Data for processing section start
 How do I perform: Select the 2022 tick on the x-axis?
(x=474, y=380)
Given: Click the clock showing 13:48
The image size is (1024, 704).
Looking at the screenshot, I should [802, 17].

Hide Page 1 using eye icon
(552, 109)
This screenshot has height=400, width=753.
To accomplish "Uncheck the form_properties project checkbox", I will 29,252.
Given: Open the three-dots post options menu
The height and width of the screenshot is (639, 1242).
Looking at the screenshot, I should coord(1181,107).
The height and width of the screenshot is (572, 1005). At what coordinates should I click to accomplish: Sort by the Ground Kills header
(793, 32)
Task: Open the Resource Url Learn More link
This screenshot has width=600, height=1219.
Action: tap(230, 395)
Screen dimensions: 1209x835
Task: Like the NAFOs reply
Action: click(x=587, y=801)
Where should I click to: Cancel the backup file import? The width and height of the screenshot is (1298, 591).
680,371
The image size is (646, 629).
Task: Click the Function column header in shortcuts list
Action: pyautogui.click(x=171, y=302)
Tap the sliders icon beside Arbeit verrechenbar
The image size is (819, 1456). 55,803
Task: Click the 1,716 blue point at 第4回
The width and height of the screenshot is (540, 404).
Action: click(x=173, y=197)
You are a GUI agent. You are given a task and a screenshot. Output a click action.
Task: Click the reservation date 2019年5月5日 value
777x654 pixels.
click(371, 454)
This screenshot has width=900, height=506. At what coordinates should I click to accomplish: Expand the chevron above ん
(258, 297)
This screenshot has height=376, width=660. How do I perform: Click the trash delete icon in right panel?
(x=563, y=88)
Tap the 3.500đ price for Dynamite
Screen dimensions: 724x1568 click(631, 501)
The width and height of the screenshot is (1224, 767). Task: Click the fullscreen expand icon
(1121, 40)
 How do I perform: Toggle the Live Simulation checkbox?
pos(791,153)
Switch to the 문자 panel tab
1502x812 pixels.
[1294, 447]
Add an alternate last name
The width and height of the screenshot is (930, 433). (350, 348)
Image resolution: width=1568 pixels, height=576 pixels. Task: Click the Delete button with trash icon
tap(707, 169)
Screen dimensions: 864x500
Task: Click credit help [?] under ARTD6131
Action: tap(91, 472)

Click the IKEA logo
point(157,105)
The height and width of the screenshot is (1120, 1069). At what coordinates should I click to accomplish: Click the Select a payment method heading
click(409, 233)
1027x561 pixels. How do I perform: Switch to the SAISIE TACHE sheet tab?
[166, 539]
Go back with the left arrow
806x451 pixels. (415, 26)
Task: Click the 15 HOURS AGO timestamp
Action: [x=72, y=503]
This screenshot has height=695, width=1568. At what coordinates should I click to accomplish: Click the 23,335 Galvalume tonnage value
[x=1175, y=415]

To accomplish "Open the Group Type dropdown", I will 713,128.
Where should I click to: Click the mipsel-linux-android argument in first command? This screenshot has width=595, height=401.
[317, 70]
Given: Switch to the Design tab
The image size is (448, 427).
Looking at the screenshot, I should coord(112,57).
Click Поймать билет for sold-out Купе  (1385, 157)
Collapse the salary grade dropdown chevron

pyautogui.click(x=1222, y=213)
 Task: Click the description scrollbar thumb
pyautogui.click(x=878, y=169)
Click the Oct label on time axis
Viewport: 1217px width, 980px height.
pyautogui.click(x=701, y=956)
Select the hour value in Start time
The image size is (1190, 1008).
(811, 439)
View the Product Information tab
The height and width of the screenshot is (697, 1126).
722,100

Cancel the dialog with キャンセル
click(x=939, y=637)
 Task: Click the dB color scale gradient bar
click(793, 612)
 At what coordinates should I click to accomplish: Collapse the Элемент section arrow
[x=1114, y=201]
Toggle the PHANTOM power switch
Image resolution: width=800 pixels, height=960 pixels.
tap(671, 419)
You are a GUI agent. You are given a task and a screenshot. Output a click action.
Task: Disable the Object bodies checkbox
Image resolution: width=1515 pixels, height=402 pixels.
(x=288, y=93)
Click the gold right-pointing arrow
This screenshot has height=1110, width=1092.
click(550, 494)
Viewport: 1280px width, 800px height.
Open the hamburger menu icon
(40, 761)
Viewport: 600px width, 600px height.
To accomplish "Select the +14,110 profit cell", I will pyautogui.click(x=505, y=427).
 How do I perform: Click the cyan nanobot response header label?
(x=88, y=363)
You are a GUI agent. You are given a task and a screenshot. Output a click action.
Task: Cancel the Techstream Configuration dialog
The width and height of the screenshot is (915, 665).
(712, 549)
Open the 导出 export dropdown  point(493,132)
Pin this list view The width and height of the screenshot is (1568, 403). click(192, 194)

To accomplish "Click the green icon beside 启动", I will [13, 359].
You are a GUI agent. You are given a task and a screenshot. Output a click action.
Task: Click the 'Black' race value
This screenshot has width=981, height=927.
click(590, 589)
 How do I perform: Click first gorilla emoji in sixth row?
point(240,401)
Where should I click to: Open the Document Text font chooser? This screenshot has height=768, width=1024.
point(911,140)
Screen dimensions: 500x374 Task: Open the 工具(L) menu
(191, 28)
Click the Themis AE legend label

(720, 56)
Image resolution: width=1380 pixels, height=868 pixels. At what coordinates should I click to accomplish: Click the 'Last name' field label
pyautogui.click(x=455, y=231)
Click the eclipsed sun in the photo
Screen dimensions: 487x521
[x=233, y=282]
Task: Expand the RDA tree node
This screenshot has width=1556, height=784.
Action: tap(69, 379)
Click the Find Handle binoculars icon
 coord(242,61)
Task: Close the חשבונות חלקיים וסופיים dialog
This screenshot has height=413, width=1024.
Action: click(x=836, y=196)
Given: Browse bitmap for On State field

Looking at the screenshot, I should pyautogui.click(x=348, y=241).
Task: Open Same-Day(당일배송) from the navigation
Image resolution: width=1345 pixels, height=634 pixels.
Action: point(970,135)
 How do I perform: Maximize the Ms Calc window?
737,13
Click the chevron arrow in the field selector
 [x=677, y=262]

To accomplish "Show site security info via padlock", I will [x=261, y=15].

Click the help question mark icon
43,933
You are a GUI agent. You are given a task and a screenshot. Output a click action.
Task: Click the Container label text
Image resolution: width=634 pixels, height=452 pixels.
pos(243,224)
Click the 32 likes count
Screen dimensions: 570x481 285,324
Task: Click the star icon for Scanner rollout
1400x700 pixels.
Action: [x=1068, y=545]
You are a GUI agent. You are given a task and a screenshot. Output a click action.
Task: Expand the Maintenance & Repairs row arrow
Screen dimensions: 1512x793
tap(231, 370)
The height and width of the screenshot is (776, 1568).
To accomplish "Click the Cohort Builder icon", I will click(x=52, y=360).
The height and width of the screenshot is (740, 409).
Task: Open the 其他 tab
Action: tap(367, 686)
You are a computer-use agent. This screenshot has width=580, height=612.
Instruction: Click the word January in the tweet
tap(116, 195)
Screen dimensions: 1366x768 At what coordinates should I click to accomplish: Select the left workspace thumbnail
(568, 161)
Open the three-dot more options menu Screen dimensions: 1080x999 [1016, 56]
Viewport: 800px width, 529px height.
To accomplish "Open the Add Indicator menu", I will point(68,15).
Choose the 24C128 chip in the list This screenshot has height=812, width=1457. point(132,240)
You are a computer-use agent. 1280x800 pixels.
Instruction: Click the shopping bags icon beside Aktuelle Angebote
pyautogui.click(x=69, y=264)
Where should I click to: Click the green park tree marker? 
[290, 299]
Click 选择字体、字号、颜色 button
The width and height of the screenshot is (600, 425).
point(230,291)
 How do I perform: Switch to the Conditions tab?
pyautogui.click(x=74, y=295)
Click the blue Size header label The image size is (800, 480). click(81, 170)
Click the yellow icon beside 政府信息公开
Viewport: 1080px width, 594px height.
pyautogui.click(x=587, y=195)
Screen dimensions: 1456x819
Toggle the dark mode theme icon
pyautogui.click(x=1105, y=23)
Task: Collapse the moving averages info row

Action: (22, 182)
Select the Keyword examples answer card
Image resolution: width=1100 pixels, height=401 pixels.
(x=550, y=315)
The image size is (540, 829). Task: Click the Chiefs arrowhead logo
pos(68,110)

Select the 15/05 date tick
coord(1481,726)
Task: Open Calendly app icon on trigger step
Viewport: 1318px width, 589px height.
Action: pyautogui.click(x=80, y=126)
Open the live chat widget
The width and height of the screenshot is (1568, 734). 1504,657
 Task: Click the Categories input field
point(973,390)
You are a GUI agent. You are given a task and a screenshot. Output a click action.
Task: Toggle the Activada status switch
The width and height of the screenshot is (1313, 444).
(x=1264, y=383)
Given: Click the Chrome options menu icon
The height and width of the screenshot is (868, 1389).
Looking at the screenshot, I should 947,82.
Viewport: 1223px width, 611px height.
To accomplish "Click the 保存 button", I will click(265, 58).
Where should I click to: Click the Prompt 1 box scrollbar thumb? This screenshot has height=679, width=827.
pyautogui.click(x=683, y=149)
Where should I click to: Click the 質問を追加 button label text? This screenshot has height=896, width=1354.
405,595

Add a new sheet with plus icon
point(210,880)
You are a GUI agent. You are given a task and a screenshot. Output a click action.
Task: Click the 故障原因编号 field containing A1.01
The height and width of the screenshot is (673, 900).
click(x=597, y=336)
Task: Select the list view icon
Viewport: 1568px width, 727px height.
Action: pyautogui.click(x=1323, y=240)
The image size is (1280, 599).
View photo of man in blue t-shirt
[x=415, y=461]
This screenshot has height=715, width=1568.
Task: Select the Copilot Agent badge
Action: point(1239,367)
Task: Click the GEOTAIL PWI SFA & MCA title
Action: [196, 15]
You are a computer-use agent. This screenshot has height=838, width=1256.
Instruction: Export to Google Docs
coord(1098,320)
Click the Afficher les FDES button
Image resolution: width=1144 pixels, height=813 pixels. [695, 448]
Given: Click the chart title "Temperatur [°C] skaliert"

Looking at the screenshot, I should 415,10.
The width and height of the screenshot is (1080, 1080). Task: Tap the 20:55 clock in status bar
Data for processing section end
Take from the listing above each line in which the string "three" is found.

Given: Open the three-dots post options menu
Open the three-dot more options menu Screen dimensions: 1080x999 [1016, 56]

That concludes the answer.